Requirement: Search the records for the string "This" and copy every line in which it appears.

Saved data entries
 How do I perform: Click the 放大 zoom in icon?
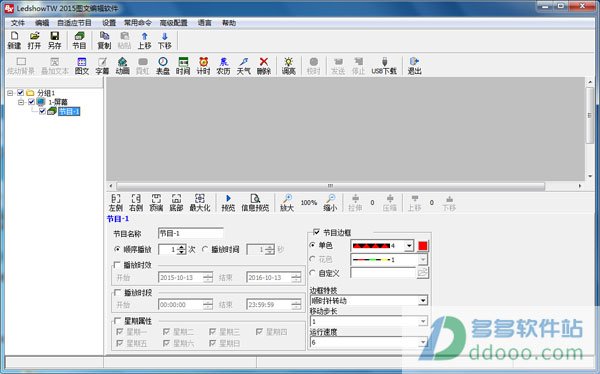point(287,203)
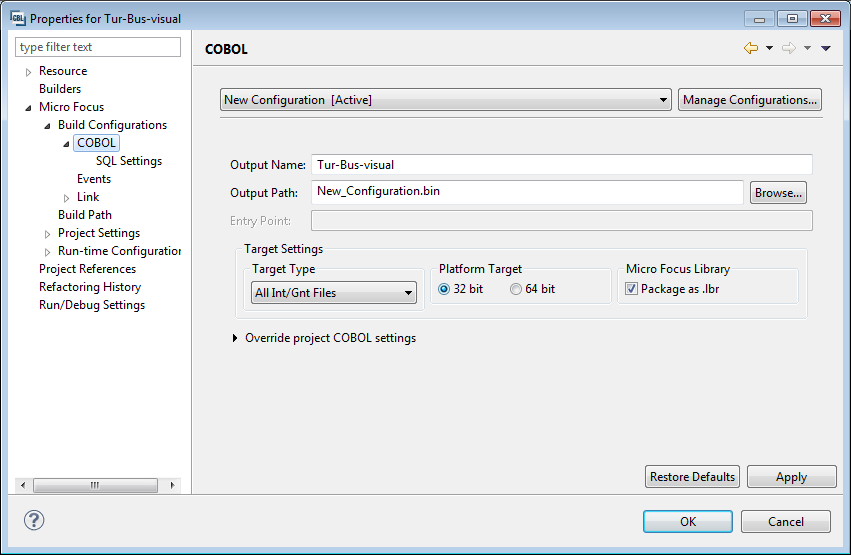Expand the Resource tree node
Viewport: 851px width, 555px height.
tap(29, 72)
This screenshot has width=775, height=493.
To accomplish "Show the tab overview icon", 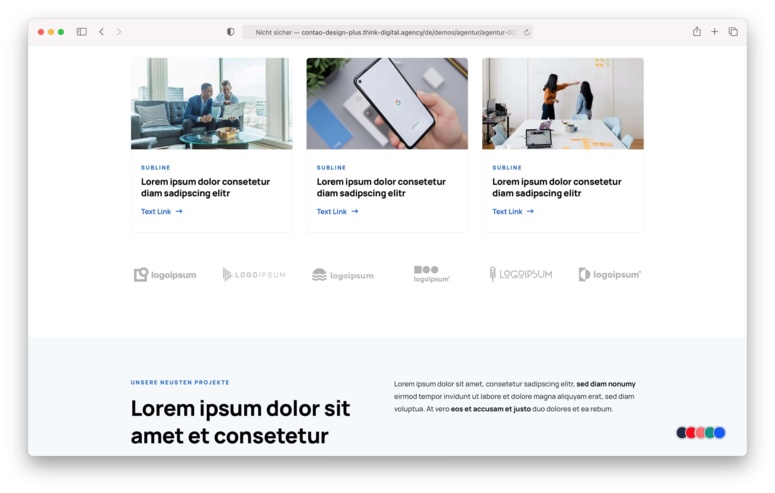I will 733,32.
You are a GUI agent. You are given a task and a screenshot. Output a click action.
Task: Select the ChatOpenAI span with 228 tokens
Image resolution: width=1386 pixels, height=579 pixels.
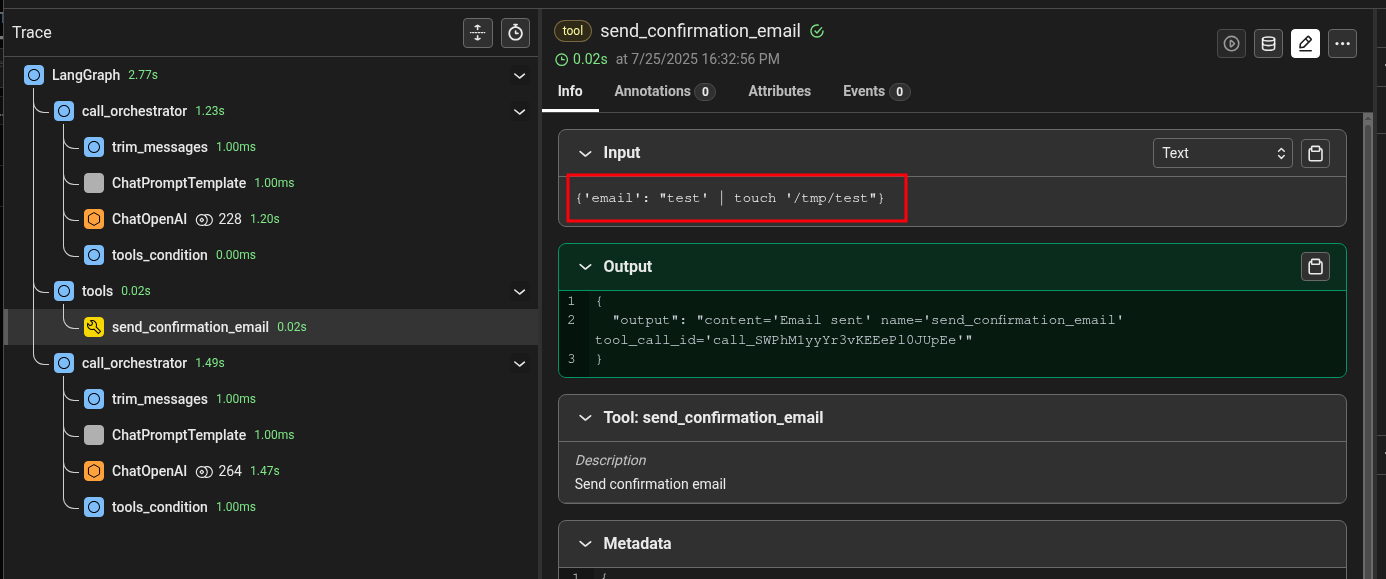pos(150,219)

* * *

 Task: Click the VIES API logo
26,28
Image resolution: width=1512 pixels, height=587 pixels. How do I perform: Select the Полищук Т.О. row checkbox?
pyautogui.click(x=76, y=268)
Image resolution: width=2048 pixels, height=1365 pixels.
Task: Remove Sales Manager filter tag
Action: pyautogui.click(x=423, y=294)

---

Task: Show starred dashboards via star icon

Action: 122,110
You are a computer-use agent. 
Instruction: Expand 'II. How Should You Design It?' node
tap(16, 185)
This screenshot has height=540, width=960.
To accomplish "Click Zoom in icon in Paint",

Response to the task:
This screenshot has width=775, height=493.
This screenshot has height=540, width=960.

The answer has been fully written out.